What you will do:
Please restate word for word each line from the one containing "Click the Search magnifier icon" to the last line of the records below, and drop the pictures.

The data:
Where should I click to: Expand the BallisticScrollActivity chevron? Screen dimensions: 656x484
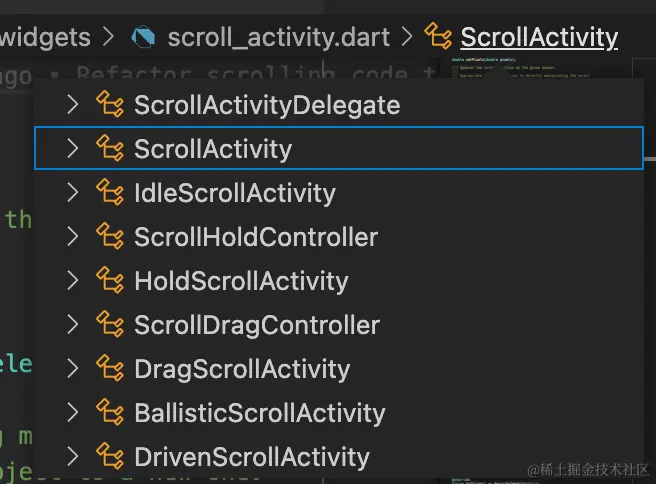point(73,412)
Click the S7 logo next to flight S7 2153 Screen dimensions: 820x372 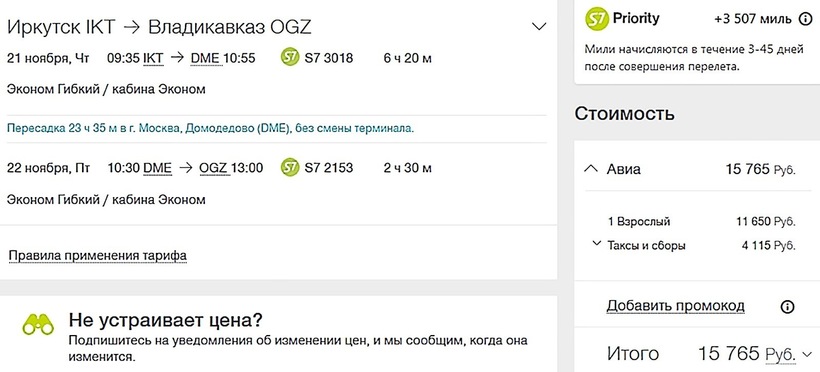tap(289, 167)
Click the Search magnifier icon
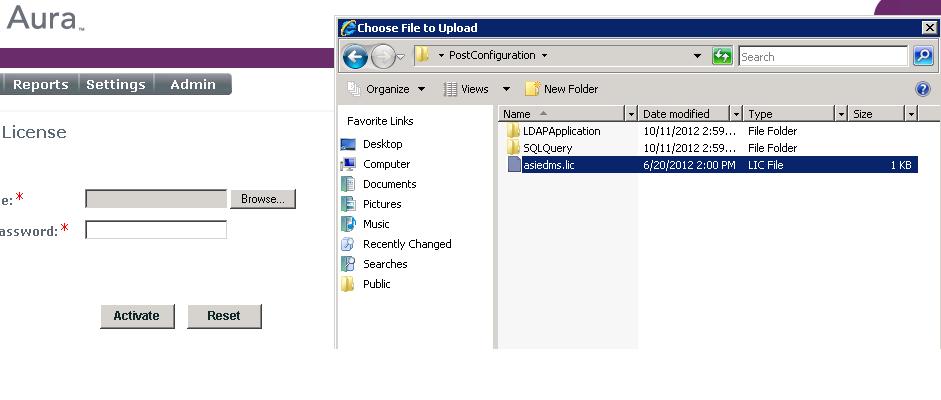The width and height of the screenshot is (941, 400). [922, 56]
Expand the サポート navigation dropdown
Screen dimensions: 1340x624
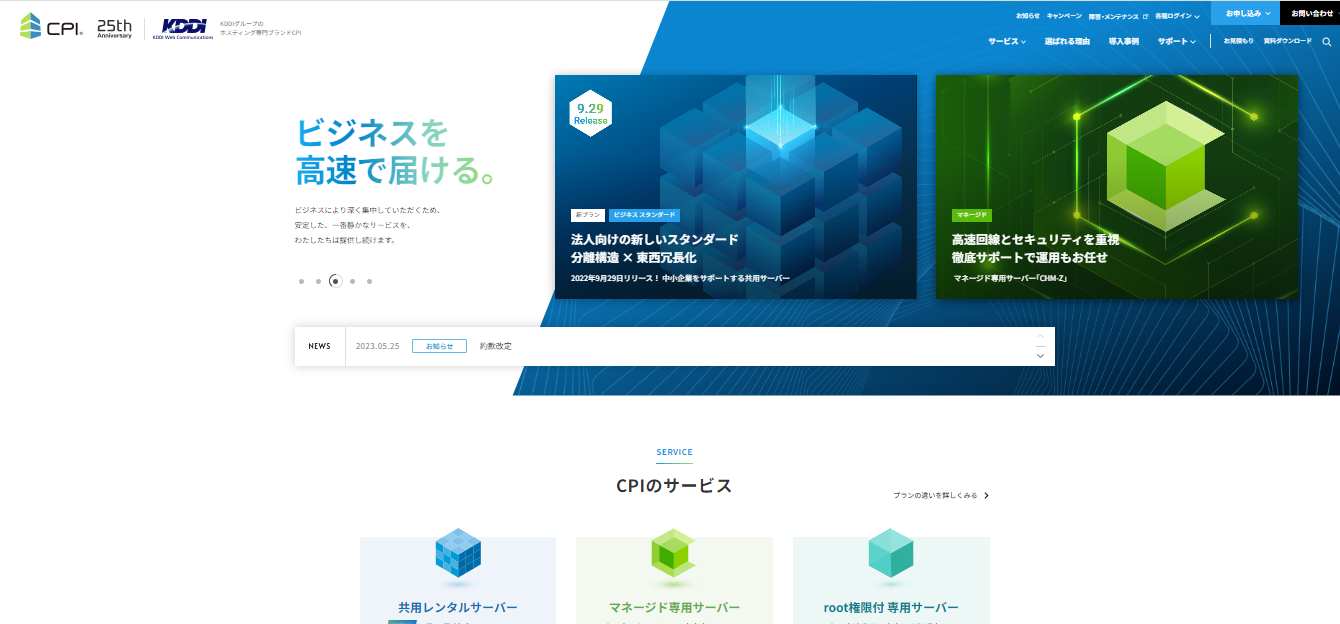point(1174,41)
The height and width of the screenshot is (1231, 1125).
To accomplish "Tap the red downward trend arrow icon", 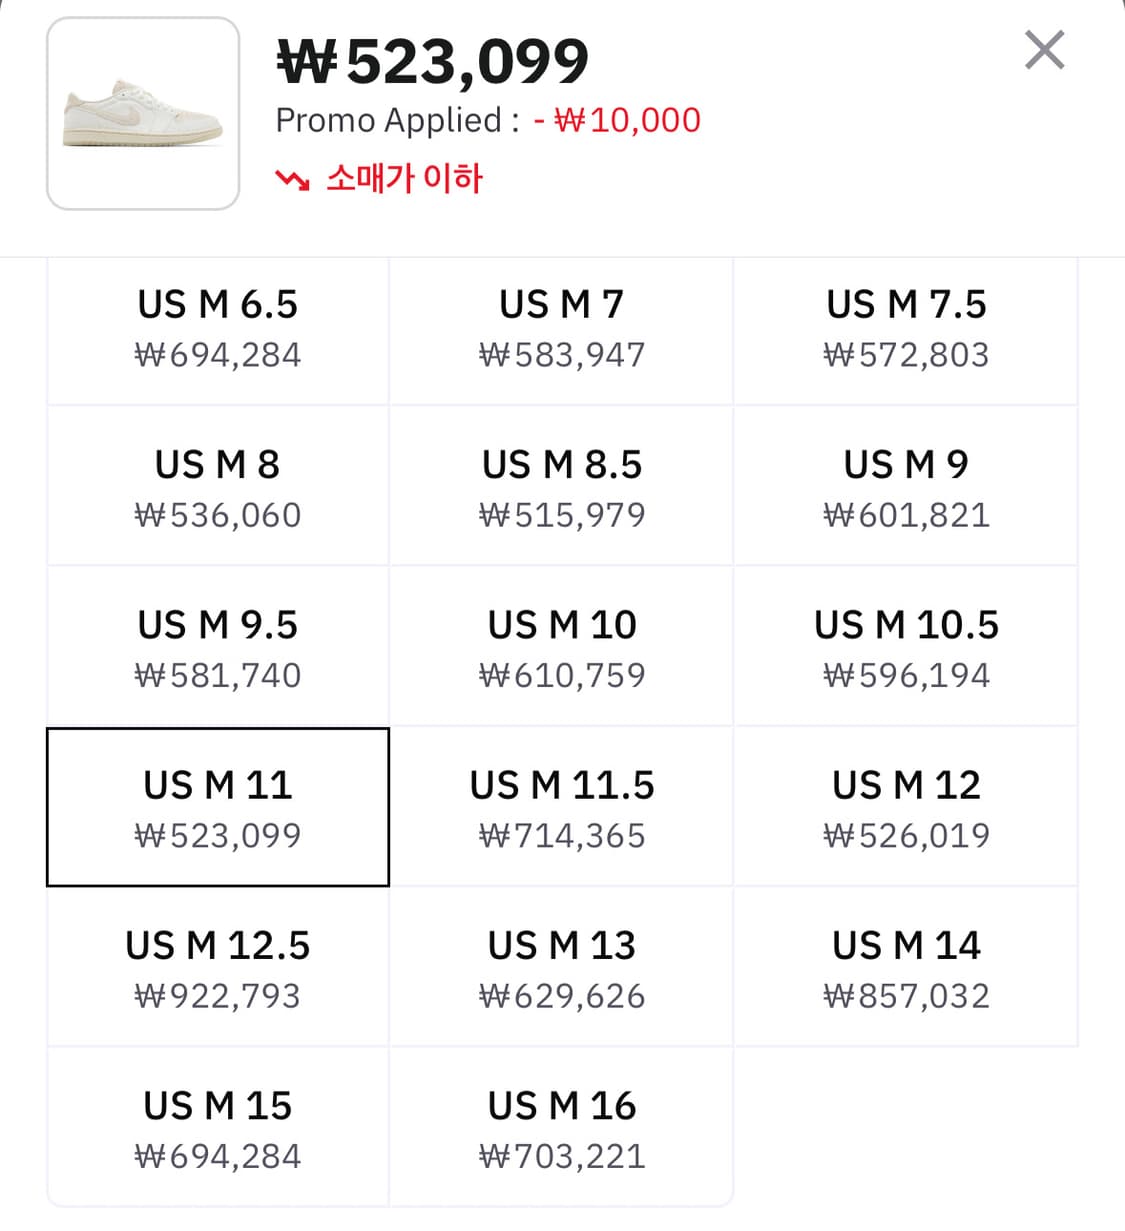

Solution for this exercise:
Click the Search magnifier icon
The width and height of the screenshot is (941, 400). [922, 56]
Expand the サポート navigation dropdown
Screen dimensions: 1340x624
point(1174,41)
The height and width of the screenshot is (1231, 1125).
To accomplish "Tap the red downward trend arrow icon", 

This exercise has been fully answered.